• _What you need to do_
Arrange the lines below as a numbered list, starting at the one that contains "Viewport: 625px width, 442px" and ending at the one that contains "tap(567, 87)", with blank lines dropped. Leave the pictures out of your list.

• _Extracted information_
....
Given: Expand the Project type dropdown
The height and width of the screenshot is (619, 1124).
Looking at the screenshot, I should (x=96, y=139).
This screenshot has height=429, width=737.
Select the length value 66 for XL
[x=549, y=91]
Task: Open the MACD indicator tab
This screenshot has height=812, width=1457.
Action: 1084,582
....
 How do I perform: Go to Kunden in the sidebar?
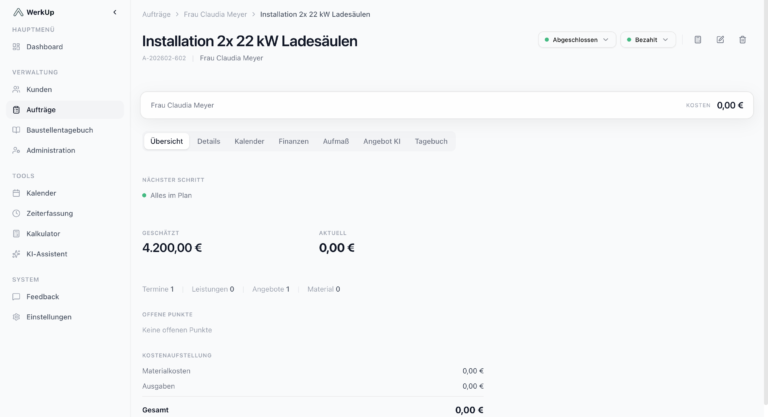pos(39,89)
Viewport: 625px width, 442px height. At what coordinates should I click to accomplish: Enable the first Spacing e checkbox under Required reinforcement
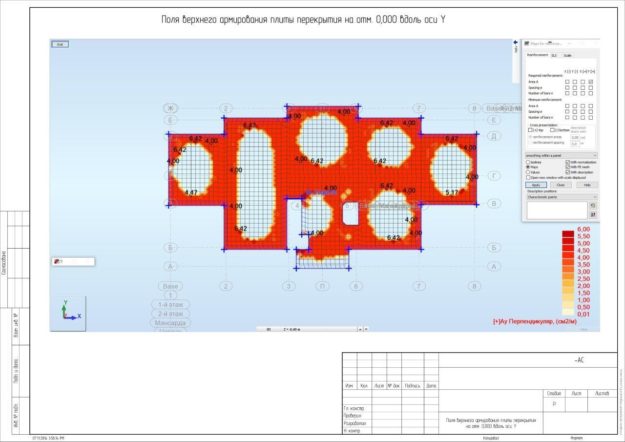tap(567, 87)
....
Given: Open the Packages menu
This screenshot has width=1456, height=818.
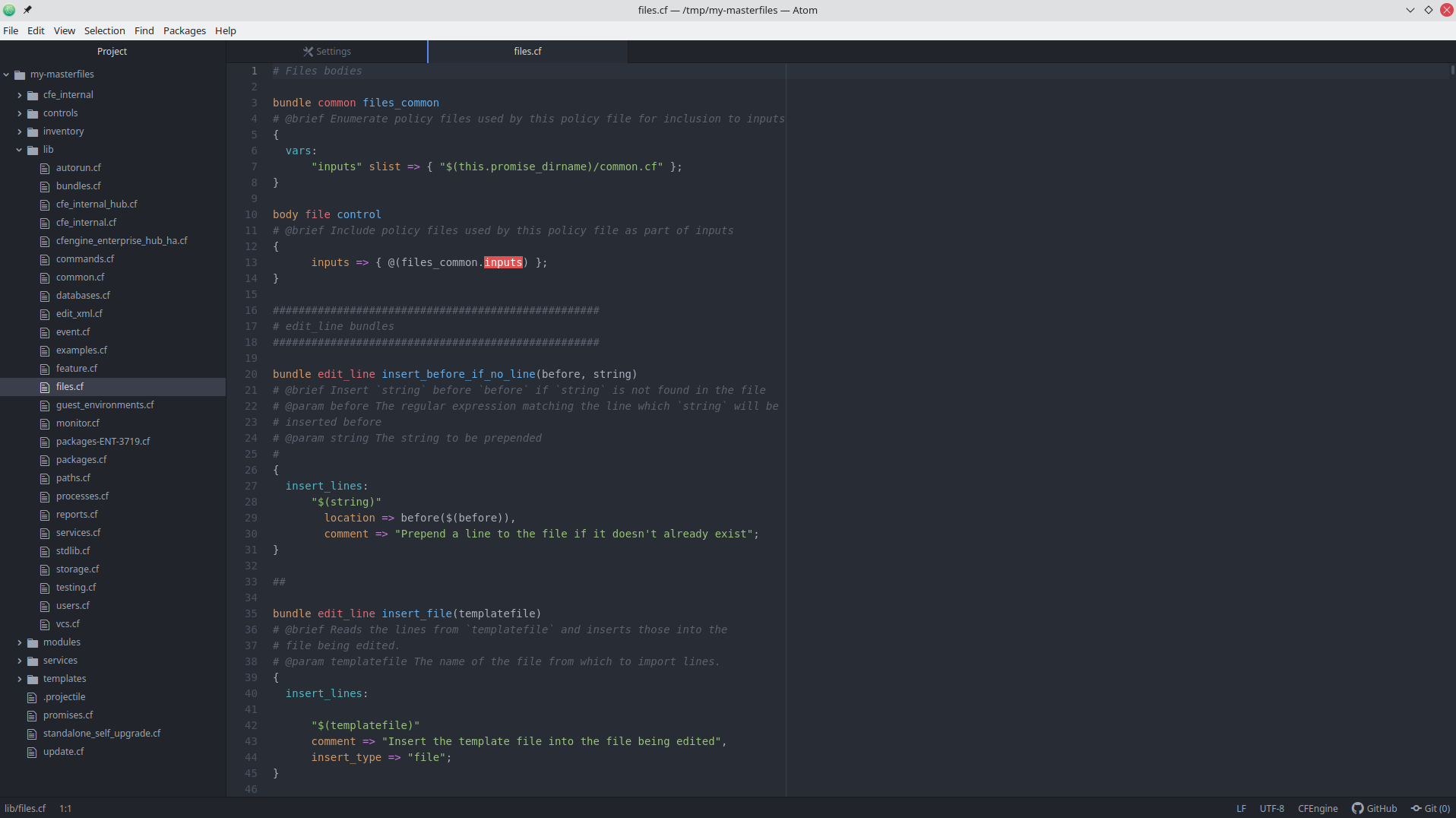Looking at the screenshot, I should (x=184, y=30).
....
• _Solution_
1. Viewport: 625px width, 442px height. At what coordinates should I click to accomplish: Enable the first Spacing e checkbox under Required reinforcement
2. tap(567, 87)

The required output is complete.